_Extracted records_.

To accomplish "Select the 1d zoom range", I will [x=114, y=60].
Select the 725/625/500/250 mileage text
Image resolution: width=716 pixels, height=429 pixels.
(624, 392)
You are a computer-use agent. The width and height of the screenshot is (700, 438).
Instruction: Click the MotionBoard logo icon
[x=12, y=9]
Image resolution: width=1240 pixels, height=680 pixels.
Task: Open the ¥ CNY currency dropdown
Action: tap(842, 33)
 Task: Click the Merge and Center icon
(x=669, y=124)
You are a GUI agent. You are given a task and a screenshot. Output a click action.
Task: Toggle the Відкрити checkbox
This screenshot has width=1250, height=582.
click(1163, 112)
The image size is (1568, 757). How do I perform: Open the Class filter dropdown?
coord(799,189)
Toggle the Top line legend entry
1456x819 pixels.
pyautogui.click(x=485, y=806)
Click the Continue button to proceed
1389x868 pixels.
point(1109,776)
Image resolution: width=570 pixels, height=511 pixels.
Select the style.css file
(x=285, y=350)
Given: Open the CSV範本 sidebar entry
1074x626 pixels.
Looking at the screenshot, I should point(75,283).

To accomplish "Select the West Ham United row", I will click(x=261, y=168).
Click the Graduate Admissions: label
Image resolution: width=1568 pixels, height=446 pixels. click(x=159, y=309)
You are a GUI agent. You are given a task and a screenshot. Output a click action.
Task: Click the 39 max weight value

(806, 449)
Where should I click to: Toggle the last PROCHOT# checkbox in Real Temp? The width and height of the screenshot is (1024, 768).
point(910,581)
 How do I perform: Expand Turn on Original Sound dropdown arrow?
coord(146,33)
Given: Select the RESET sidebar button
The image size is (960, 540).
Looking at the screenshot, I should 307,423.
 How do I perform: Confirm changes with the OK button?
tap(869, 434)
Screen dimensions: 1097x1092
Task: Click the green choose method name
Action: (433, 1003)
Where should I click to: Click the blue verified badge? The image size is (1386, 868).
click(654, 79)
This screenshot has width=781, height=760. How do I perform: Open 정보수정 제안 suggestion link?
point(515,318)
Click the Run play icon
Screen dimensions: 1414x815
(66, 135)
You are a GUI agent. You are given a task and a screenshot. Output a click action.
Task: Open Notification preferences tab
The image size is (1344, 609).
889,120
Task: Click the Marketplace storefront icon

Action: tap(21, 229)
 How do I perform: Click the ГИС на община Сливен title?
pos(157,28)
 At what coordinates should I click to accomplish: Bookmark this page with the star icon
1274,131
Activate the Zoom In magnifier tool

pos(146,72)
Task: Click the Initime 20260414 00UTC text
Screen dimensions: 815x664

_The task_. Arrange the listing, from its first line through the line containing "(x=669, y=124)", as a Markdown table with the columns Row and Line. Number each line and leave out any blank lines.

_Correct answer_.
| Row | Line |
|---|---|
| 1 | To accomplish "Select the 1d zoom range", I will [x=114, y=60]. |
| 2 | Select the 725/625/500/250 mileage text |
| 3 | Image resolution: width=716 pixels, height=429 pixels. |
| 4 | (624, 392) |
| 5 | You are a computer-use agent. The width and height of the screenshot is (700, 438). |
| 6 | Instruction: Click the MotionBoard logo icon |
| 7 | [x=12, y=9] |
| 8 | Image resolution: width=1240 pixels, height=680 pixels. |
| 9 | Task: Open the ¥ CNY currency dropdown |
| 10 | Action: tap(842, 33) |
| 11 |  Task: Click the Merge and Center icon |
| 12 | (x=669, y=124) |